Scientists Use Black Hole "Hum" to Measure Universe's Expansion Rate

A Revolutionary Approach to Cosmic Measurement

Scientists at the University of Illinois and University of Chicago have discovered a groundbreaking way to measure how fast the universe is expanding, using something that sounds like science fiction: the faint gravitational-wave "hum" created by countless black hole mergers across the cosmos . This innovative technique, called the "stochastic siren" method , represents an entirely new tool for cosmology that could help resolve one of physics' most perplexing mysteries.

The breakthrough centers on a cumulative, faint hum produced by innumerable unresolved black hole mergers throughout the universe . Unlike traditional methods that rely on observing individual cosmic events, this approach harnesses the collective background noise from billions of distant catastrophes. Gravitational waves are generated by the energetic collisions of compact astrophysical objects such as black holes , creating spacetime ripples analogous to concentric waves that spread out across the surface of a pond after a stone is thrown into the water .

The research team, led by Illinois physics graduate student Bryce Cousins, has achieved improved accuracy over prior gravitational-wave methods of measuring the Hubble constant . Their findings have been accepted for publication in Physical Review Letters , marking a significant milestone in cosmological research.

Solving the Hubble Tension Crisis

The new method tackles what scientists call the "Hubble tension," considered to be one of the most significant open questions in cosmology . The problem is straightforward yet troubling: different measurement methods are internally consistent and based on the same physics, so all observed values of the Hubble constant should agree . However, those that come from early-universe datasets disagree with those that come from late-universe datasets .

The disagreement has reached alarming proportions. Measurements tied to the early universe land in the high 60s when expressed in kilometers per second per megaparsec, while late-universe measurements tend to land higher, in the low-to-mid 70s . The mismatch is now described as being in more than 5-sigma conflict, a level that keeps theorists awake at night .

Illinois Physics Professor Nicolás Yunes emphasized the significance of their independent approach: "This result is very significant—it's important to obtain an independent measurement of the Hubble constant to resolve the current Hubble tension" . The beauty of gravitational waves lies in their fundamental difference from electromagnetic observations, potentially revealing hidden biases in traditional methods.

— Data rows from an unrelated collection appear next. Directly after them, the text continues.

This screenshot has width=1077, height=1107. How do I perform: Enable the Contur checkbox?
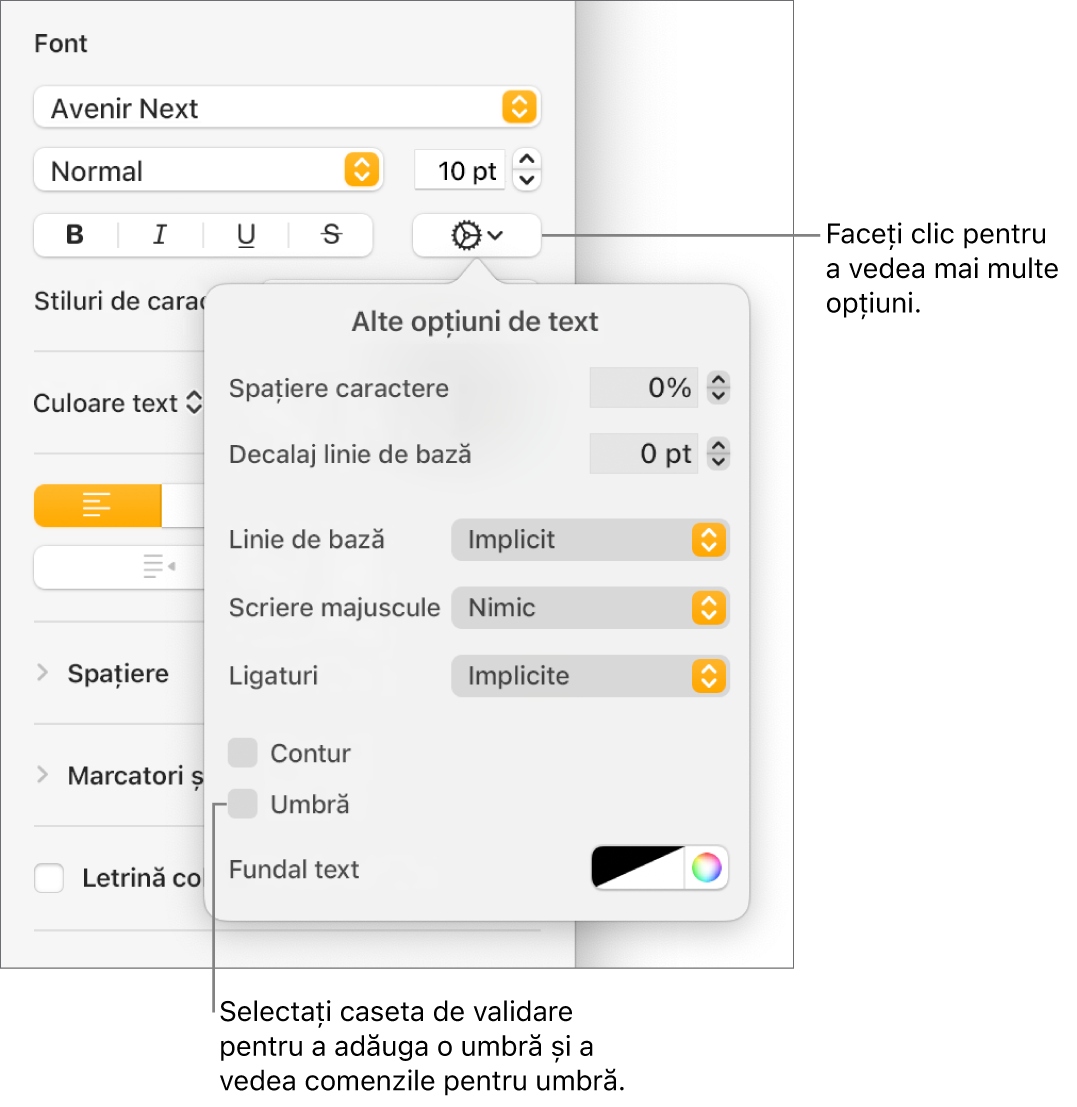243,753
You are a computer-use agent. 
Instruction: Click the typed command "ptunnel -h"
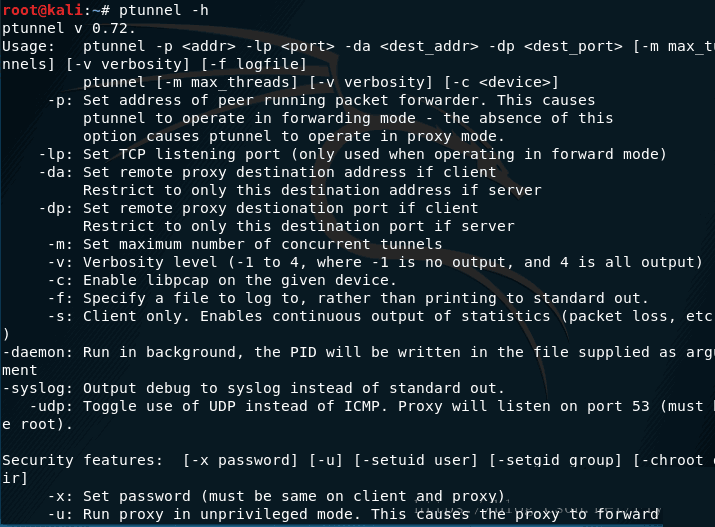click(164, 10)
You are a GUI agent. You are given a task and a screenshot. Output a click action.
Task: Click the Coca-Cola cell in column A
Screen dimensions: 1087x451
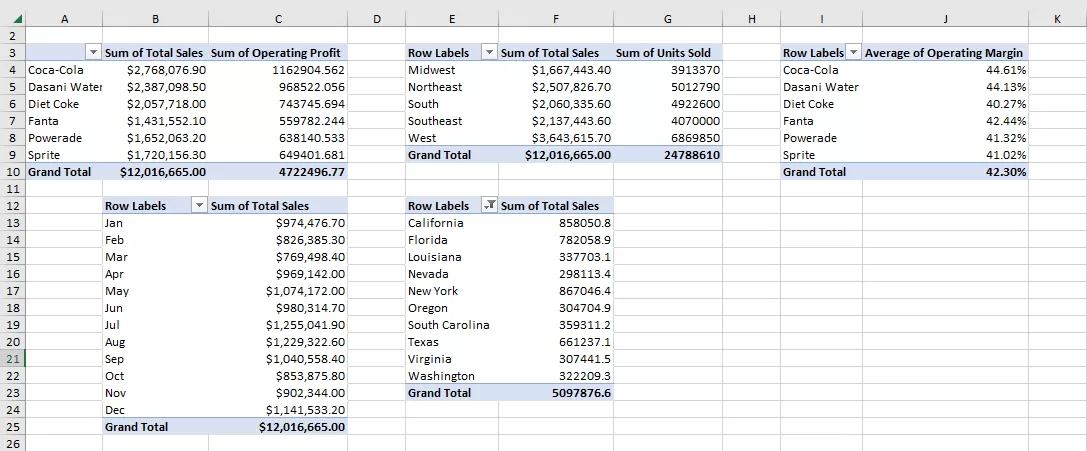(x=64, y=70)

The Science Behind the Cosmic Hum

The "stochastic siren" method exploits a fascinating relationship between the universe's expansion rate and the strength of gravitational-wave background noise. The strength of an astrophysical gravitational-wave background depends on how many mergers occurred over cosmic time and how they are spread across the available volume, which depends on the universe's expansion history .

The logic is elegantly simple: a smaller Hubble constant corresponds to larger comoving volumes at a given redshift, meaning more mergers contribute to the background and the energy density in gravitational waves goes up . Conversely, a lower value means a smaller observable universe with higher density of mergers and stronger background signal, while a higher Hubble constant means more volume, lower density, and weaker signal .

University of Chicago Professor Daniel Holz captured the excitement of the discovery: "By using the background gravitational-wave hum from merging black holes in distant galaxies, we can learn about the age and composition of the universe" . The team has already applied their method to existing data from the LIGO-Virgo-KAGRA collaboration, which has caught hundreds of gravitational wave events .

Future Implications and Cosmic Revelations

While current detectors haven't yet directly observed the gravitational-wave background, the absence itself provides valuable constraints. If the background is not detected, values of the Hubble constant that would have produced an overly strong background become less plausible, with continued non-detection pushing against the slow-expansion end of the range . This unique feature allows the method to naturally raise the lower bound of the Hubble constant as limits on the background improve .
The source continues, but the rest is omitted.